Menurut yang didengarnya dari ibu asrama yang merawatnya, Dimas dititipkan karena kedua orang tuanya sudah meninggal dunia ketika dia berumur 2 tahun dan tidak ada saudara lain yang diketahuinya. Dari hal terakhir yang dia ingat adalah dia masih berusia 2 tahun sedang asyik bercengkrama dengan ayahnya. Ibu asrama kurang memberinya kepuasan dalam mengetahui asal-usulnya. Seakan dia merasa dirinya terlempar saja dari sebuah dunia lain ke tempatnya sekarang berada. Tak ada yang memberitahunya, bahkan Ibu asrama pun selalu menolak menceritakannya setiap Dimas berusaha mengetahui asal-usul keberadaannya. Rasa frustasi dan nelangsa terus menggandrungi hatinya, Dimas merasa ada bagian dari dirinya yang tidak dikenalnya sama sekali seringkali muncul dan dirasakannya.

Kembali setelah mandi, Dimas dan Raji sedang berusaha menyiapkan semua perlengkapan sholat menuju mushalla asrama. Azan subuh sudah berkumandang ketika mereka berdua memasuki ruangan musholla. Selesai sholat semua anak-anak biasanya melanjutkan untuk bersiap-siap melanjutkan aktifitas berikutnya. Jam tujuh semua anak laki-laki sudah bersiap-siap berangkat menuju sekolah.

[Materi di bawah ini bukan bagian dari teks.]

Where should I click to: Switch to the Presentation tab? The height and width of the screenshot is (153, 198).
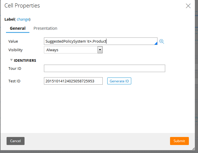pyautogui.click(x=45, y=28)

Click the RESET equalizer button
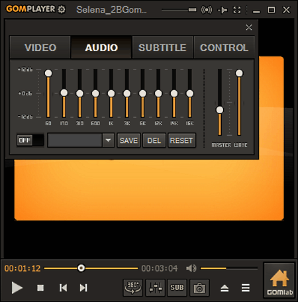181,140
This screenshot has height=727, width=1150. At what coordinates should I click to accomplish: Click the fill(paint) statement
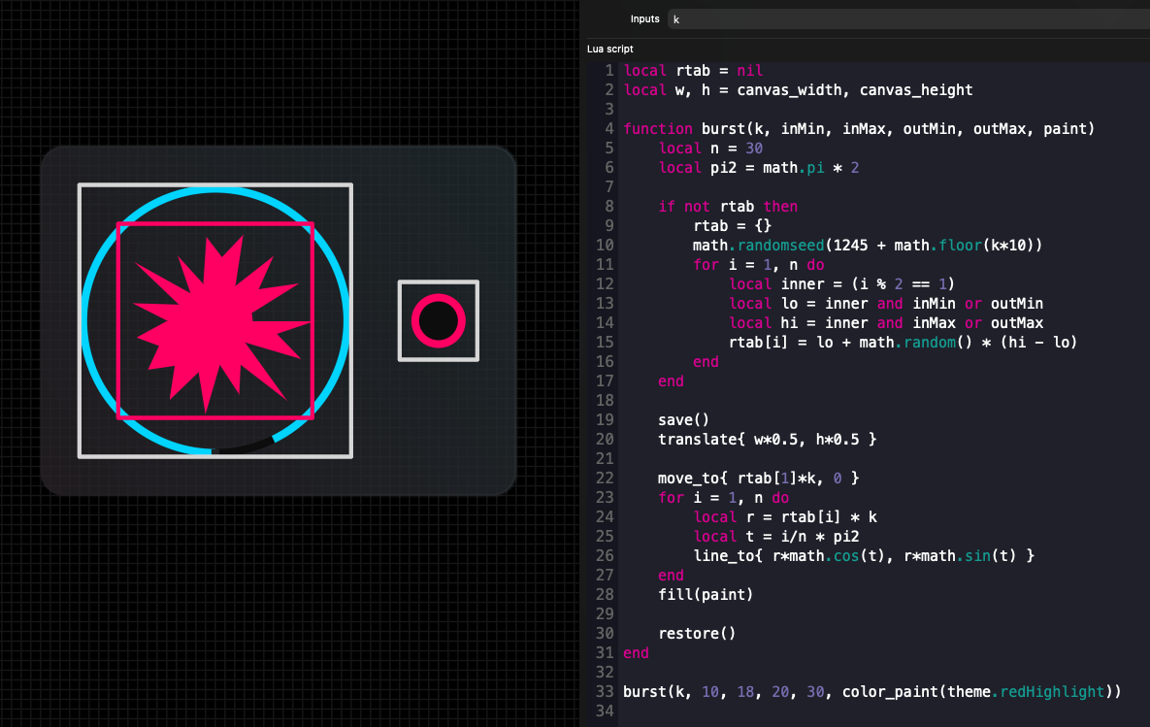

Berjalan keluar asrama, hampir seluruh anak-anak yang tinggal di asrama itu berangkat ke sekolah. Dimas dan Raji bergegas berjalan di antara puluhan anak-anak yang lain. Sebelum sampai gerbang pagar, mereka bergabung dengan Pafi yang sudah menunggu di depan gerbang.

“Pafi, apakah kau sudah mengerjakan PR sejarah ?” Raji menyapa Pafi dengan wajah yang agak ramah kali ini.

“Hmmmm…tentu saja sudah dan kali ini kau tidak akan aku biarkan mencontek lagi”

Pafi menjawab dengan wajah yang bangga dan sedikit mengejek. Wajah Raji berubah cemberut, lalu pandangannya diarahkan kepada Dimas dengan senyum penuh harap. Dimas yang melihat wajah Raji segera menjawab pelan.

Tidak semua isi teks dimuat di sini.